▶ _The request_:
Arrange the records below as a Markdown table with two columns, Row and Record. Give each line its own numbered row and leave out blank lines.
----- Extracted entries
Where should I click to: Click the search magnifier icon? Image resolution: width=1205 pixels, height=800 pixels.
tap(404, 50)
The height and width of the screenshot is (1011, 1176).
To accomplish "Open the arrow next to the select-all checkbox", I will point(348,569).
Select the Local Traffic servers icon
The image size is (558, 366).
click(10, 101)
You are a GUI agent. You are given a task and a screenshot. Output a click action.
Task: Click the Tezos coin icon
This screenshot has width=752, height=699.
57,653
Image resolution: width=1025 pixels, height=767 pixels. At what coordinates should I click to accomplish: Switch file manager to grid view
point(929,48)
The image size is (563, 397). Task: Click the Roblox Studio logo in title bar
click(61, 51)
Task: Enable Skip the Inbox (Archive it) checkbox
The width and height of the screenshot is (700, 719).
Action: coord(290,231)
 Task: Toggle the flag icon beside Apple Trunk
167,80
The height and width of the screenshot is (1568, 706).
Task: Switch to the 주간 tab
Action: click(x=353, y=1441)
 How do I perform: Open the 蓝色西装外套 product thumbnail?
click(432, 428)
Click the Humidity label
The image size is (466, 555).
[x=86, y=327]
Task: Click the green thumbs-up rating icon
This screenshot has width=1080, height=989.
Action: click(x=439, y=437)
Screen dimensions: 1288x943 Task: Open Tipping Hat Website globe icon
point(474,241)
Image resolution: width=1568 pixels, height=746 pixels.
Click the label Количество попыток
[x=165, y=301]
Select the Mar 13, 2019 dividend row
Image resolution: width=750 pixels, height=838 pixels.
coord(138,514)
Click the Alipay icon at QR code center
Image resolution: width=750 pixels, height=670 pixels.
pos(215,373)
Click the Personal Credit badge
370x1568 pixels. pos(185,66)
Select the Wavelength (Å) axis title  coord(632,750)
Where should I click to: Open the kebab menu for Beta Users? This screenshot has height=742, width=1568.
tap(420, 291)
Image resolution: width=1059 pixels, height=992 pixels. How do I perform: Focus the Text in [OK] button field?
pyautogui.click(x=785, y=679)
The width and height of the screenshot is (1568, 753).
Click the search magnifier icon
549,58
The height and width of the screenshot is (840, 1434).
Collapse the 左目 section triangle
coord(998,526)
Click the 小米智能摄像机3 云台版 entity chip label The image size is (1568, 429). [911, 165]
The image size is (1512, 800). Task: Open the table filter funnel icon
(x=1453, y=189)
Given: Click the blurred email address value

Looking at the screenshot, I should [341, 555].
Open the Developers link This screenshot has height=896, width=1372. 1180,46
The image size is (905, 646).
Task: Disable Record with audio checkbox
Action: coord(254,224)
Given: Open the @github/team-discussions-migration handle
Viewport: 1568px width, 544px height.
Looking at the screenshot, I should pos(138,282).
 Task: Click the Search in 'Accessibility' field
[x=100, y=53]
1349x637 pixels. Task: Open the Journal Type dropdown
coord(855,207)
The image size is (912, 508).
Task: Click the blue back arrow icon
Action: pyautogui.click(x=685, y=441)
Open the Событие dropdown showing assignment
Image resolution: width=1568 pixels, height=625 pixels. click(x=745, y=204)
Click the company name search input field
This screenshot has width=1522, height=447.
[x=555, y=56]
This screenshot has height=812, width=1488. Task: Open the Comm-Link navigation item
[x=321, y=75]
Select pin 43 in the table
----------
▶ _Answer to the exercise_:
| Row | Record |
|---|---|
| 1 | Where should I click to: Click the search magnifier icon? Image resolution: width=1205 pixels, height=800 pixels. |
| 2 | tap(404, 50) |
| 3 | The height and width of the screenshot is (1011, 1176). |
| 4 | To accomplish "Open the arrow next to the select-all checkbox", I will point(348,569). |
| 5 | Select the Local Traffic servers icon |
| 6 | The image size is (558, 366). |
| 7 | click(10, 101) |
| 8 | You are a GUI agent. You are given a task and a screenshot. Output a click action. |
| 9 | Task: Click the Tezos coin icon |
| 10 | This screenshot has width=752, height=699. |
| 11 | 57,653 |
| 12 | Image resolution: width=1025 pixels, height=767 pixels. At what coordinates should I click to accomplish: Switch file manager to grid view |
| 13 | point(929,48) |
| 14 | The image size is (563, 397). Task: Click the Roblox Studio logo in title bar |
| 15 | click(61, 51) |
| 16 | Task: Enable Skip the Inbox (Archive it) checkbox |
| 17 | The width and height of the screenshot is (700, 719). |
| 18 | Action: coord(290,231) |
| 19 |  Task: Toggle the flag icon beside Apple Trunk |
| 20 | 167,80 |
| 21 | The height and width of the screenshot is (1568, 706). |
| 22 | Task: Switch to the 주간 tab |
| 23 | Action: click(x=353, y=1441) |
| 24 |  How do I perform: Open the 蓝色西装外套 product thumbnail? |
| 25 | click(432, 428) |
| 26 | Click the Humidity label |
| 27 | The image size is (466, 555). |
| 28 | [x=86, y=327] |
| 29 | Task: Click the green thumbs-up rating icon |
| 30 | This screenshot has width=1080, height=989. |
| 31 | Action: click(x=439, y=437) |
| 32 | Screen dimensions: 1288x943 Task: Open Tipping Hat Website globe icon |
| 33 | point(474,241) |
| 34 | Image resolution: width=1568 pixels, height=746 pixels. |
| 35 | Click the label Количество попыток |
| 36 | [x=165, y=301] |
| 37 | Select the Mar 13, 2019 dividend row |
| 38 | Image resolution: width=750 pixels, height=838 pixels. |
| 39 | coord(138,514) |
| 40 | Click the Alipay icon at QR code center |
| 41 | Image resolution: width=750 pixels, height=670 pixels. |
| 42 | pos(215,373) |
| 43 | Click the Personal Credit badge |
| 44 | 370x1568 pixels. pos(185,66) |
| 45 | Select the Wavelength (Å) axis title  coord(632,750) |
| 46 | Where should I click to: Open the kebab menu for Beta Users? This screenshot has height=742, width=1568. |
| 47 | tap(420, 291) |
| 48 | Image resolution: width=1059 pixels, height=992 pixels. How do I perform: Focus the Text in [OK] button field? |
| 49 | pyautogui.click(x=785, y=679) |
| 50 | The width and height of the screenshot is (1568, 753). |
| 51 | Click the search magnifier icon |
| 52 | 549,58 |
| 53 | The height and width of the screenshot is (840, 1434). |
| 54 | Collapse the 左目 section triangle |
| 55 | coord(998,526) |
| 56 | Click the 小米智能摄像机3 云台版 entity chip label The image size is (1568, 429). [911, 165] |
| 57 | The image size is (1512, 800). Task: Open the table filter funnel icon |
| 58 | (x=1453, y=189) |
| 59 | Given: Click the blurred email address value |
| 60 | Looking at the screenshot, I should [341, 555]. |
| 61 | Open the Developers link This screenshot has height=896, width=1372. 1180,46 |
| 62 | The image size is (905, 646). |
| 63 | Task: Disable Record with audio checkbox |
| 64 | Action: coord(254,224) |
| 65 | Given: Open the @github/team-discussions-migration handle |
| 66 | Viewport: 1568px width, 544px height. |
| 67 | Looking at the screenshot, I should pos(138,282). |
| 68 |  Task: Click the Search in 'Accessibility' field |
| 69 | [x=100, y=53] |
| 70 | 1349x637 pixels. Task: Open the Journal Type dropdown |
| 71 | coord(855,207) |
| 72 | The image size is (912, 508). |
| 73 | Task: Click the blue back arrow icon |
| 74 | Action: pyautogui.click(x=685, y=441) |
| 75 | Open the Событие dropdown showing assignment |
| 76 | Image resolution: width=1568 pixels, height=625 pixels. click(x=745, y=204) |
| 77 | Click the company name search input field |
| 78 | This screenshot has width=1522, height=447. |
| 79 | [x=555, y=56] |
| 80 | This screenshot has height=812, width=1488. Task: Open the Comm-Link navigation item |
| 81 | [x=321, y=75] |
| 82 | Select pin 43 in the table |